僕の失敗は僕一人だけの責任では終わらないんだ。
でもセーラは明るく笑い飛ばしてくれた。
「一角獣の万能薬を手に入れるのが難しいことはわかってたことだしね。A級クエストが必ず成功するなんて思ってないだろうし、説明すればわかってくれるでしょ」
簡単に言うけど、それが簡単じゃないことは僕もよくわかっている。
でもセーラにはそれができる。
それは「交渉」のスキルを持っているからだ。
人は誰でも生まれたときからいくつかのスキルを持っている。
それはひとつだったり、数十個だったり、とても強力なものだったり、なんの役にも立たなかったりと人それぞれなんだけど、とにかくなにかしらの才能がある。
セーラの「交渉」はその名の通り、交渉を有利に進めるものだ。
誰が相手でも有利に交渉を進めることができる。
もっともセーラの場合はその明るい性格とかわいい顔立ちだけでも十分に有利になると思うんだけど。
もしかしたら、それをふまえての「交渉」スキルなのかな?
僕はスキルを持ってないからその辺の細かいところはよくわからないけど。
「それよりほら、カード出して」
セーラが手を伸ばしてきたので、僕は首を傾げた。
「カードって、冒険者カードのこと?」
「もちろんじゃない、他になにがあるのよ」
冒険者カードとは冒険者協会が発行してくれる、色々な情報が記録されたカードのことだ。
クエストの達成状況を記録したり、報酬を振り込むことだって可能になってる。
その逆に、クエストの失敗記録や、犯罪歴などを記録してブラックリストに載せることもできるんだ。

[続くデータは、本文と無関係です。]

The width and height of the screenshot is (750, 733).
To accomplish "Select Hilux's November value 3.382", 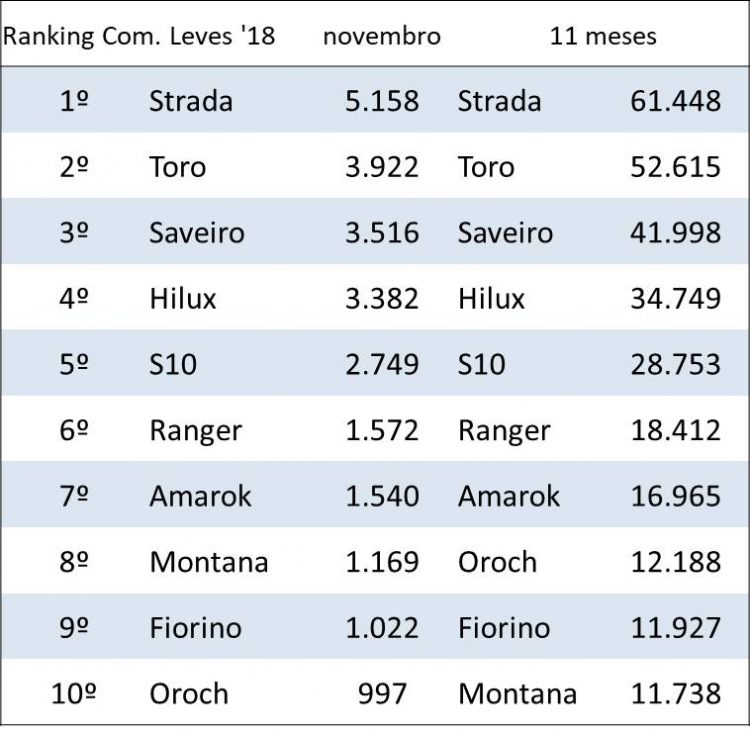I will (381, 298).
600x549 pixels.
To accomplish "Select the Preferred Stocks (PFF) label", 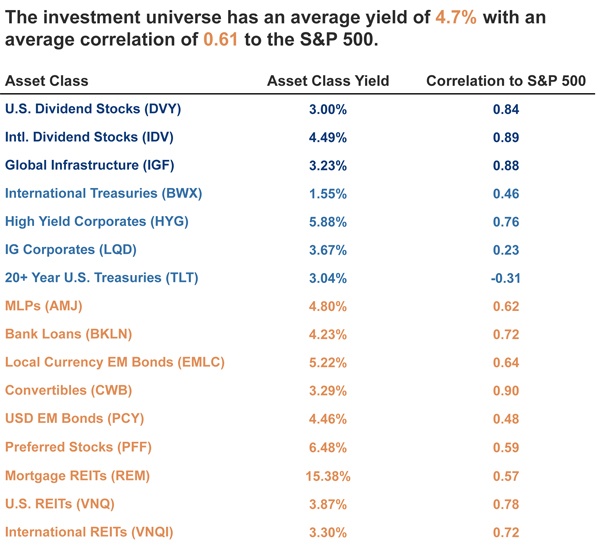I will click(x=76, y=447).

成功の記録だけじゃなくて、失敗の記録もちゃんと残る。だから冒険者カードは信頼できるんだ。
僕は冒険者カードを手渡した。
失敗は失敗だ。信用を失うことは僕にとっては死活問題だけど、こればっかりは仕方ない。
また1からがんばろう。
セーラは受け取ったカードを持ってカウンターに向かうと、専用の魔導具を使ってなにかの操作を行った。
「はい終わったわよ」
返ってきたカードを見て驚いた。
失敗したはずのクエストの報酬が振り込まれていたんだ。